Gmina Wojsławice is a rural gmina (administrative district) in Chełm County, Lublin Voivodeship, in eastern Poland. Its seat is the village of Wojsławice, which lies approximately 26 km south of Chełm and 78 km south-east of the regional capital Lublin.
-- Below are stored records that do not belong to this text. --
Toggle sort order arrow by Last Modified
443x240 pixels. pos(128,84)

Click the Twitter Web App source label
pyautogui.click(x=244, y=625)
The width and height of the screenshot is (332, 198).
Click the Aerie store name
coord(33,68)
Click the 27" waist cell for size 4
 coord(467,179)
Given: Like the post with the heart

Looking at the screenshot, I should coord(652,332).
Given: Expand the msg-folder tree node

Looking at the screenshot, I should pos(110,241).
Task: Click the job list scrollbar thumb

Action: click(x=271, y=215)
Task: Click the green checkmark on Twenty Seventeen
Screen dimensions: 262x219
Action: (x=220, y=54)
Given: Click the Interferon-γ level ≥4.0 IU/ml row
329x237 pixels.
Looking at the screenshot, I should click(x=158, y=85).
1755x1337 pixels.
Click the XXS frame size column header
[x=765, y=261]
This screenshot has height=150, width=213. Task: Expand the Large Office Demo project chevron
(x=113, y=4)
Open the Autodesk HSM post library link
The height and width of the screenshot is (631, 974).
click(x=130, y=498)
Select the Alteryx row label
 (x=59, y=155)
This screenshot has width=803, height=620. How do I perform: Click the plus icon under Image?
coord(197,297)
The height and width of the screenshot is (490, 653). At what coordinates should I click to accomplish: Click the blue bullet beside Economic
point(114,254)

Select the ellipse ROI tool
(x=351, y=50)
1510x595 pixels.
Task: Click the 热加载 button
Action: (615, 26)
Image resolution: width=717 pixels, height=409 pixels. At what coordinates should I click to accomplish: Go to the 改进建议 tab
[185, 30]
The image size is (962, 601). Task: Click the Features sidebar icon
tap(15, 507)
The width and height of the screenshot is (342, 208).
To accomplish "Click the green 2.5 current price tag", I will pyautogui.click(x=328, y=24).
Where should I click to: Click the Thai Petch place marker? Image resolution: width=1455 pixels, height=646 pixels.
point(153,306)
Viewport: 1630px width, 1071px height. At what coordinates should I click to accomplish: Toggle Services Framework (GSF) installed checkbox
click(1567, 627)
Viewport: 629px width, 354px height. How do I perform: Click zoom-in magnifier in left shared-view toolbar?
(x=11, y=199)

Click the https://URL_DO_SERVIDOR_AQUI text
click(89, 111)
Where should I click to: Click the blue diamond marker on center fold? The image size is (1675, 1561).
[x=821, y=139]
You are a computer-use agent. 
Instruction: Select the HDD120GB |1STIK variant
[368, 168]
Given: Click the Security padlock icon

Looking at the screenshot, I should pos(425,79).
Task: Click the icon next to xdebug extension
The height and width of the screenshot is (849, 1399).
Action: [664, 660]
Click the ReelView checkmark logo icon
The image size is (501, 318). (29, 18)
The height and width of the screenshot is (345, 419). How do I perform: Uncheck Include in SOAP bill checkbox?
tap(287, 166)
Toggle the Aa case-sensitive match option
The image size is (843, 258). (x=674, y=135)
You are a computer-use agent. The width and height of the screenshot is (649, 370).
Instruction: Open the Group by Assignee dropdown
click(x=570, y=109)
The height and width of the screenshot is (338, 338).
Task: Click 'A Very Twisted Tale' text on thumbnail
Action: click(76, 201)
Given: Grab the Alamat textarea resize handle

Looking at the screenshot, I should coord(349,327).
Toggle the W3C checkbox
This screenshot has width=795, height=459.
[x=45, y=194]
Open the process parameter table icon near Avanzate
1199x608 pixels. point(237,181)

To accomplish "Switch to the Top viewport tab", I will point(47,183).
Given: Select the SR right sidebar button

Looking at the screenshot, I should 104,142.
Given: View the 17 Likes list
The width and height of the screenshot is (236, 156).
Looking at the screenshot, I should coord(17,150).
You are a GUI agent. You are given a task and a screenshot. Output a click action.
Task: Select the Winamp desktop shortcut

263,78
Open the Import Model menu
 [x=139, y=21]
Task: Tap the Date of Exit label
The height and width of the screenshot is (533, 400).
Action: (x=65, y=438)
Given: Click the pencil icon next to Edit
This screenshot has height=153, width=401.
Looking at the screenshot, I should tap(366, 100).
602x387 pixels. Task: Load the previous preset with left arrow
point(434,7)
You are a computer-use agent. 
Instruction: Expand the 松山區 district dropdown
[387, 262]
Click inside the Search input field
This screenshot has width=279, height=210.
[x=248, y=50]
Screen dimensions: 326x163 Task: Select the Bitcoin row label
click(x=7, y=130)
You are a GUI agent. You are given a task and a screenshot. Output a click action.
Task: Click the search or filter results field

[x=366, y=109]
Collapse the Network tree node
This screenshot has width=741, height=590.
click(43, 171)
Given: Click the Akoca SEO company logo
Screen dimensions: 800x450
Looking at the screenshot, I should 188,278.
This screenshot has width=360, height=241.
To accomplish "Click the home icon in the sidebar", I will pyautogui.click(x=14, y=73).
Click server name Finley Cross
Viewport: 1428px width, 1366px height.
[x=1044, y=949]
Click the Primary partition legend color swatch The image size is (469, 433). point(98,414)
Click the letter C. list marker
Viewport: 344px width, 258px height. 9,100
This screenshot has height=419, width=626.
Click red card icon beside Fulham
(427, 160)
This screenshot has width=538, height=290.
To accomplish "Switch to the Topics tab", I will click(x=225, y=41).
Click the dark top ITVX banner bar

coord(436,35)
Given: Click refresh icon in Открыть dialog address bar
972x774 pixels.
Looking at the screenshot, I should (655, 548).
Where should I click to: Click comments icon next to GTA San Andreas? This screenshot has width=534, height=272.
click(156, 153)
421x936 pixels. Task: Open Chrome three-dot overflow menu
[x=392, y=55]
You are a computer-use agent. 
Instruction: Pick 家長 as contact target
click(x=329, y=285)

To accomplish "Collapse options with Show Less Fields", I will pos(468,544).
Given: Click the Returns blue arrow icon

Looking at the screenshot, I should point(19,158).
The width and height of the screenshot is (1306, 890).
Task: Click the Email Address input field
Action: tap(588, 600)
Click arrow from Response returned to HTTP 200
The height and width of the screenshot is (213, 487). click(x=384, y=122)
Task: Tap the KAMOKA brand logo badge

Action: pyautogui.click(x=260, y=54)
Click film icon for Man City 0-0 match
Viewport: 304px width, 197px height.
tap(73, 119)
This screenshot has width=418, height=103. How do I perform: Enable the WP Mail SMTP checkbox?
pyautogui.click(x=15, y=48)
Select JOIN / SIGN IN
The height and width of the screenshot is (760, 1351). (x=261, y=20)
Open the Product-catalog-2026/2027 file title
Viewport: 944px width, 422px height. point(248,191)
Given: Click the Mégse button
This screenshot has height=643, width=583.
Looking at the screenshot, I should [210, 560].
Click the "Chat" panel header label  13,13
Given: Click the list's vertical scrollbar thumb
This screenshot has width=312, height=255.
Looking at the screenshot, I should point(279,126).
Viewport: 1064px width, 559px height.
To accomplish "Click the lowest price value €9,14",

The gmina covers an area of 110.18 km2, and as of 2006 its total population is 4,267.

==Villages==
Gmina Wojsławice contains the villages and settlements of:

- Czarnołozy
- Cztery Słupy
- Góra Blachowa
- Góra Łosiów
- Góra Pudełkowa
- Huta
- Krasne
- Kukawka
- Majdan
- Majdan Kukawiecki
- Majdan Ostrowski
- Nowy Majdan
- Ostrów
- Ostrów-Kolonia
- Partyzancka Kolonia
- Pohulanka
- Popławy
- Przecinek
- Putnowice Wielkie
- Putnowice-Kolonia
- Rozięcin
- Stadarnia
- Stary Majdan
- Trościanka
- Turowiec
- Witoldów
- Wojsławice
- Wólka Putnowicka
- Zadebra

==Neighbouring gminas==
Gmina Wojsławice is bordered by the gminas of Białopole, Grabowiec, Kraśniczyn, Leśniowice, Uchanie and Żmudź.